Appendix F. Working with gtkmm's Source Code

Table of Contents

If you are interested in helping out with the development of gtkmm, or fixing a bug in gtkmm, you'll probably need to build the development version of gtkmm. However, you should not install a development version over your stable version. Instead, you should install it alongside your existing gtkmm installation, in a separate path.

The easiest way to do this is using jhbuild. jhbuild is a program that makes building GNOME software much easier by calculating dependencies and building things in the correct order. This section will give a brief explanation of how to set up jhbuild to build and install gtkmm from the source repository (git). For up-to-date information on jhbuild, please refer to the jhbuild manual.

[Note] Note

Note that to build gtkmm from git, you'll often need to build many of its dependencies from git as well. jhbuild makes this easier than it would normally be, but it will take quite a while to build and install them all. You will probably encounter build problems, though these will usually be corrected quickly if you report them.

gnome-build-meta is an alternative to jhbuild. It is described at the Building system components wiki page, but here we concentrate on jhbuild.

Setting up jhbuild

To set up jhbuild, follow the basic installation instructions from the jhbuild manual. After you have installed jhbuild, you should copy the sample jhbuild configuration file into your home directory by executing the following command from the jhbuild directory:

$ cp examples/sample.jhbuildrc ~/.config/jhbuildrc

The gtkmm module is defined in the gnome-suites-core-deps-latest.modules moduleset. So edit your jhbuildrc file and set your moduleset setting like so:

moduleset = 'gnome-suites-core-deps-latest'

After setting the correct moduleset, you need to tell jhbuild which module or modules to build. To build gtkmm and all of its dependencies, set modules like so:

modules = [ 'gtkmm' ]

You can build several modules by setting the modules variable to a meta-package, e.g. meta-gnome-core, or listing more than one module name. The modules variable specifies which modules will be built when you don't explicitly specify anything on the command line. You can always build a different moduleset later by specifying it on the commandline (e.g. jhbuild build gtkmm).

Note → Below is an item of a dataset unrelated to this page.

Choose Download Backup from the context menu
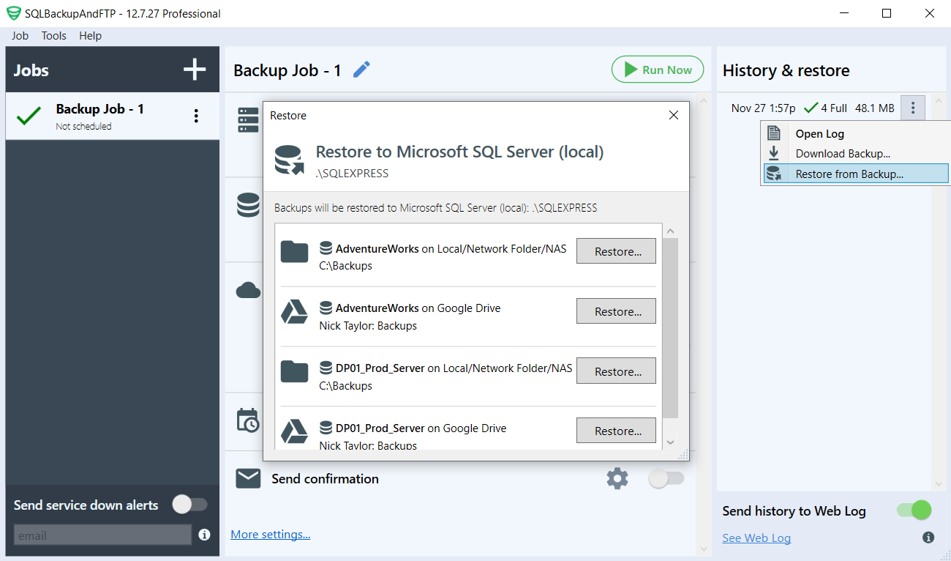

[Important] Setting a prefix

By default, jhbuild's configuration is configured to install all software built with jhbuild under the ~/jhbuild/install prefix. You can choose a different prefix, but it is recommended that you keep this prefix different from other software that you've installed (don't set it to /usr!) If you've followed the jhbuild instructions then this prefix belongs to your user, so you don't need to run jhbuild as root.

You should also set buildroot in jhbuildrc. jhbuild builds gtkmm and many of its dependencies with Meson. Meson does not allow building in the source tree. jhbuild's default action is to build in a build directory directly below the source root directory. Some modules have a build directory with files used when building with Autotools. Those files can be destroyed if you let jhbuild build in that directory.

When you downloaded jhbuild from the git repository, you got a number of .modules files, specifying dependencies between modules. By default jhbuild does not use the downloaded versions of these files, but reads the latest versions in the git repository. This is usually what you want. If you don't want it, use the use_local_modulesets variable in jhbuildrc.